Rescale the stretch from the line containing "Task: Open the" through the line containing "tap(147, 127)" by writing those lines out again, requests included, with every coordinate in the answers multiplied by 2.6 and rounded to a whole number, halves rounded up. Leave the pictures out.

-- start Supplied material --

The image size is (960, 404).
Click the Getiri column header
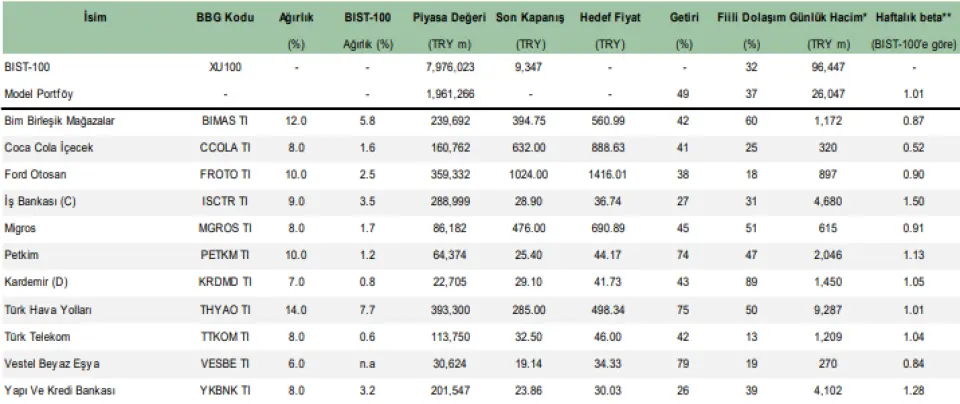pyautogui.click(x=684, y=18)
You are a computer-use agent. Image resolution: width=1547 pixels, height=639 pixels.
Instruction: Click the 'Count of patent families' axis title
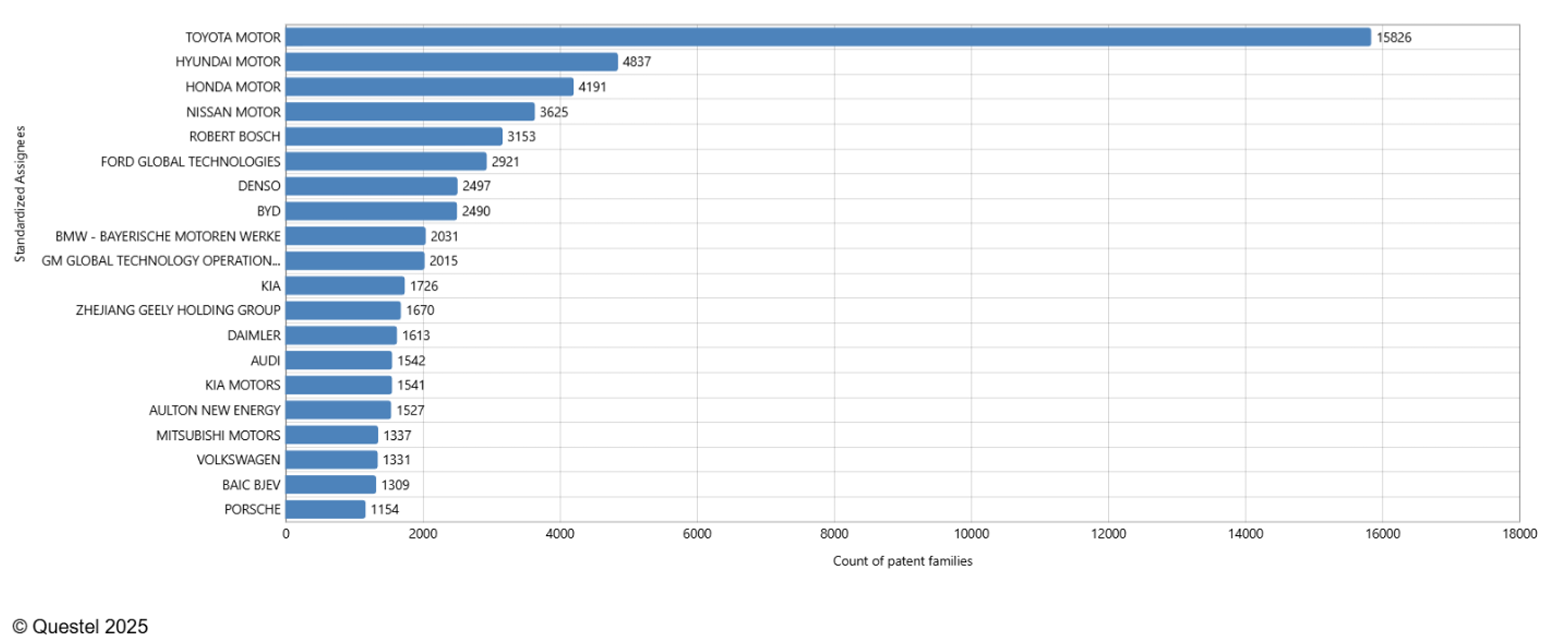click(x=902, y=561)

-- end Supplied material --
-- start Supplied material --

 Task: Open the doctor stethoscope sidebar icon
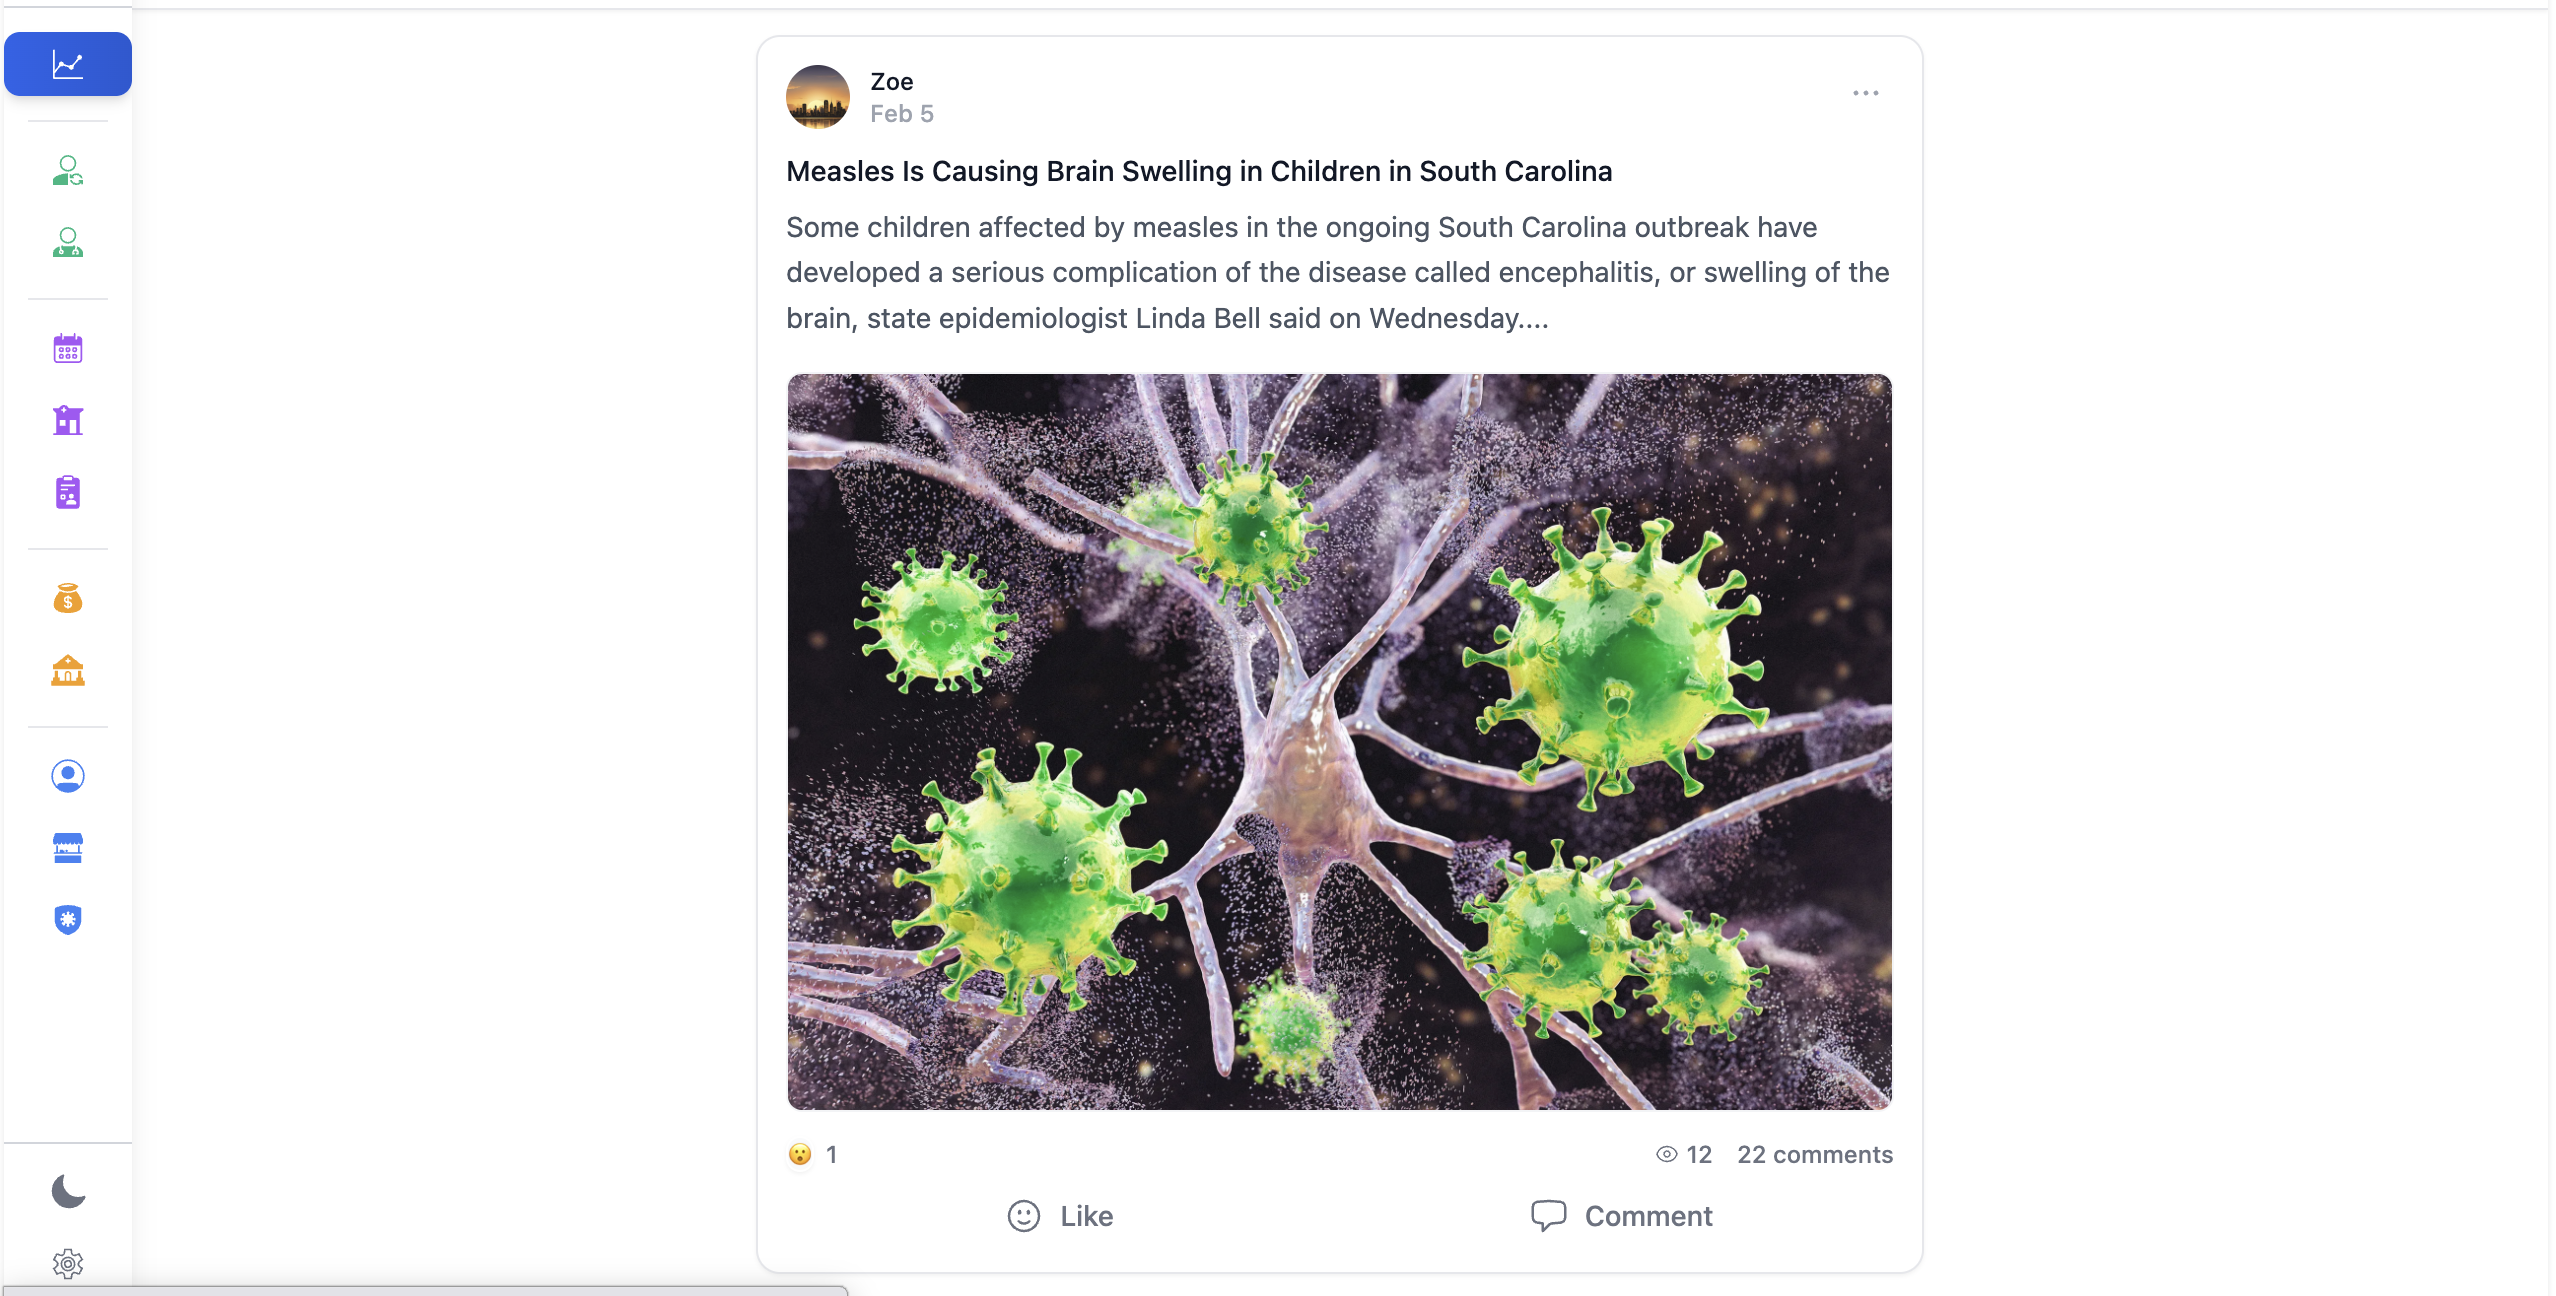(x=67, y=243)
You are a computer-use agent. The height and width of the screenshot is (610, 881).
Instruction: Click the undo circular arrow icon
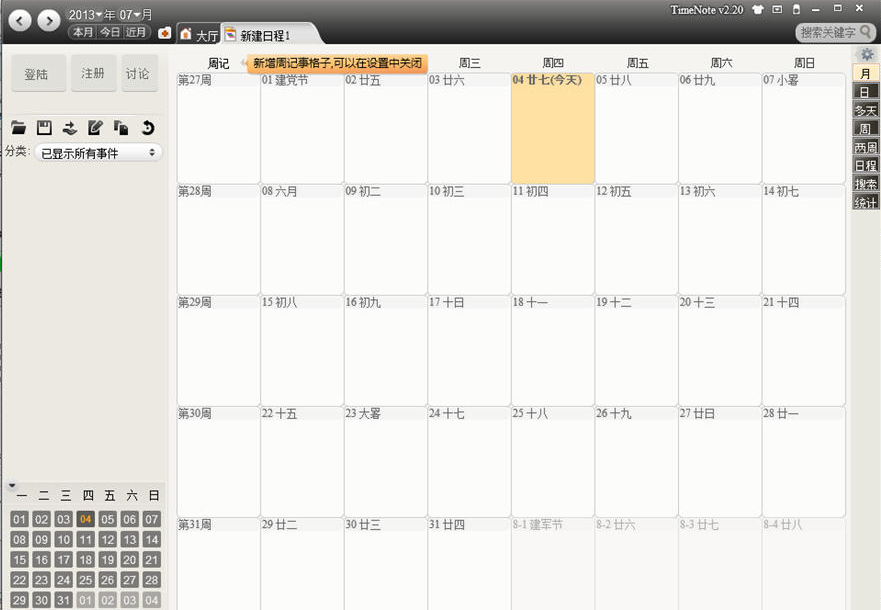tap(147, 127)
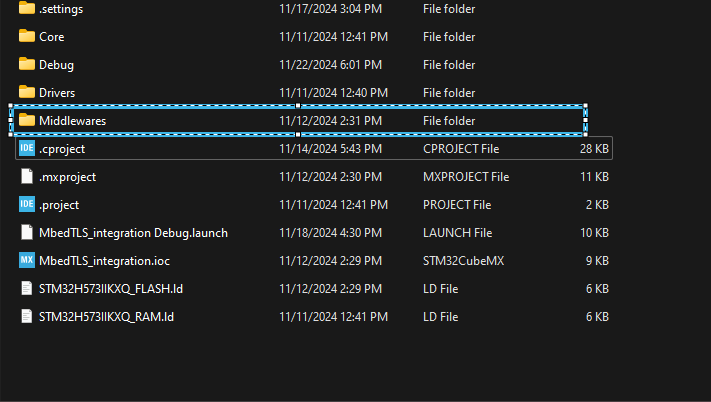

-- end Supplied material --

Solution to the problem:
 Task: Open the doctor stethoscope sidebar icon
(x=174, y=632)
You are a computer-use agent. The height and width of the screenshot is (610, 881).
Instruction: Click the undo circular arrow icon
tap(382, 330)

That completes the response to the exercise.